## PAGE EXTRACT
>> BEGIN
Rate limit changes — parameters can only move X% per hour.
Fall-back model — if online model goes haywire, switch back to last stable batch.
Shadow mode — run new online learner in shadow; compare predictions before serving.

Most "AI gone wrong" incidents in news come from missing safety nets like these.

10. Non-stationarity

The real world drifts. Trends change, fashion changes, users grow up.

Handling:

Time-decay — weight recent examples more.
Sliding window — only train on last X days.
Concept drift detection — track residual; retrain when distribution shifts.
Cold start re-exploration — periodically re-explore "dead" arms; user preferences change.

11. A/B vs bandit

When you have 2 fixed options and want statistical significance → A/B test. When you have many options and want to maximise reward while learning → bandit.
>> END
## PROVIDED INFORMATION
>> BEGIN
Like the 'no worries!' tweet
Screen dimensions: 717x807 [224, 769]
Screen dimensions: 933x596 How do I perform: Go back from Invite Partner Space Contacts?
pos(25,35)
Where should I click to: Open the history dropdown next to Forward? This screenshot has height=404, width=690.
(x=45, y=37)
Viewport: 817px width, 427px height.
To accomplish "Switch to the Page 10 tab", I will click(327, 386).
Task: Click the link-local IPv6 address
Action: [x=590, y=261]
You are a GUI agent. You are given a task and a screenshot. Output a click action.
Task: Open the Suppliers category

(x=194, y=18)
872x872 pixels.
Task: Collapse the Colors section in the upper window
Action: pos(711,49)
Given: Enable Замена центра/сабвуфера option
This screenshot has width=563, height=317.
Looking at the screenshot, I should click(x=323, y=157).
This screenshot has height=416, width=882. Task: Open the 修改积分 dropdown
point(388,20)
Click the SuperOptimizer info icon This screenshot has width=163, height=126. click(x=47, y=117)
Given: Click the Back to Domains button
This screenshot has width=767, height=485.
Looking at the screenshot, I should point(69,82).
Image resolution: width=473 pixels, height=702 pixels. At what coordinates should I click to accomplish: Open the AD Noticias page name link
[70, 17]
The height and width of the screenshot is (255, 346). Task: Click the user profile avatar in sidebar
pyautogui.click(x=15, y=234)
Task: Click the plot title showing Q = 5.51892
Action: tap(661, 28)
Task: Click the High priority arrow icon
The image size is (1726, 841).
>> END
## REQUIRED TASKS
A) According to the extract on online learning, why should "dead" arms be re-explored periodically? Answer in one to three sentences.
B) Transcribe part of the extract on online learning word for word. Begin at the words "Fall-back model —" and stop after the words "recent examples more.".
The records are not required for the tasks.

## RESULTS FOR EACH TASK
A) Arms that look "dead" should be re-explored periodically because user preferences change. This step is listed under handling non-stationarity, where the extract notes that the real world drifts.

B)
Fall-back model — if online model goes haywire, switch back to last stable batch.
Shadow mode — run new online learner in shadow; compare predictions before serving.

Most "AI gone wrong" incidents in news come from missing safety nets like these.

10. Non-stationarity

The real world drifts. Trends change, fashion changes, users grow up.

Handling:

Time-decay — weight recent examples more.